A recent report from Reuters has revealed that troubled personal and business bank account provider Anglo Irish Bank is to close its doors and be decommissioned.
The government of Ireland has plans to approach the European Commission in order to gain permission to mothball the lending institution, which has been nationalised since the inception of the global banking crisis, according to the UK news agency. The Irish Government, if gaining approval for the plan, would then enter the bank into a winding down period before closing its doors forever.
Mike Aynsley, Anglo Irish’s chief executive officer, was vehemently opposed to the plan, however, going so far as to say that Irish government officials were barking up the wrong tree in their plans in a recent interview in Irelad’s Sunday Business Post. Mr Aynsley suggested an alternative plan where a portion of the bank would instead continue its banking business, such as providing savings accounts to customers, under a new name.
The Irish personal and business loan provider announced losses for 2010’s first six months of €8.2 billion, in addition to €4.8 billion in charges originating from loan impairments.
For the same six month period last year, 2010 results were double the 2009 losses of €4.1 billion.

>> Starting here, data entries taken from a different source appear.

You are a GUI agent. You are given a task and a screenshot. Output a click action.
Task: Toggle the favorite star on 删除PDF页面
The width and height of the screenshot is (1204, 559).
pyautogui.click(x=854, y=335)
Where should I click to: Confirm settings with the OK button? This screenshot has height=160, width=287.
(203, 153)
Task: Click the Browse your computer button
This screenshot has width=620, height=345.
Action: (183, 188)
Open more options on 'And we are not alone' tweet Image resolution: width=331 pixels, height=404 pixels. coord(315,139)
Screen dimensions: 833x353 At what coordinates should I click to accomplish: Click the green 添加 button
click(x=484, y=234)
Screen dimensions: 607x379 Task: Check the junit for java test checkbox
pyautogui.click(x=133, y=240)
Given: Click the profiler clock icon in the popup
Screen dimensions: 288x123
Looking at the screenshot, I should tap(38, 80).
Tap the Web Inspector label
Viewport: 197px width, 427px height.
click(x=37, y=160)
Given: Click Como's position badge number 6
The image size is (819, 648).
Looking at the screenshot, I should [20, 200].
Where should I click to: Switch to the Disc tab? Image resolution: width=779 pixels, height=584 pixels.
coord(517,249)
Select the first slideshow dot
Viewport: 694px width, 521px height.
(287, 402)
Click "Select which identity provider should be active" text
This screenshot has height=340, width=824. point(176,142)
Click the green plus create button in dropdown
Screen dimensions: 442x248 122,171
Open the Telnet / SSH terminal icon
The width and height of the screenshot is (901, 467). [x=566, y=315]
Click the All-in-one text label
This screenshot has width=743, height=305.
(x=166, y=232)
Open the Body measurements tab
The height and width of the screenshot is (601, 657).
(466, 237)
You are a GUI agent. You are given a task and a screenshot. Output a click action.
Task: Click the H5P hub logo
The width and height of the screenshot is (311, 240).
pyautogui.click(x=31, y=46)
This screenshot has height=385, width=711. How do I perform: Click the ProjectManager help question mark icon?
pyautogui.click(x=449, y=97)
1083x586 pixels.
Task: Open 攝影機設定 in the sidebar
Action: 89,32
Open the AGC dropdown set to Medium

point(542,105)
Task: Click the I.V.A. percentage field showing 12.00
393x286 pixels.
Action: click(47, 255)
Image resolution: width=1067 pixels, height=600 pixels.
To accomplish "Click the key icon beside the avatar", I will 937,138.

Sean Fitzpatrick, former chairman of Anglo Irish, tendered his resignation from the lender at the close of 2008 after admitting that he had authorised the temporary transfer of Former Anglo Irish chairman, , resigned from the bank in December 2008, having admitted to temporarily transferring €87 million in Anglo Irish loans to a separate bank shortly before the financial services instiution’s fiscal year ended.
There had apparently been similar incidents that had occurred throughout the eight years prior to the admission, which meant that those loans were not accounted for in Anglo Irish’s annual account ledgers during the entire time the practise had been in place.
Since his resignation from his position with Anglo Irish, Mr Fitzpatrick has declared bankruptcy.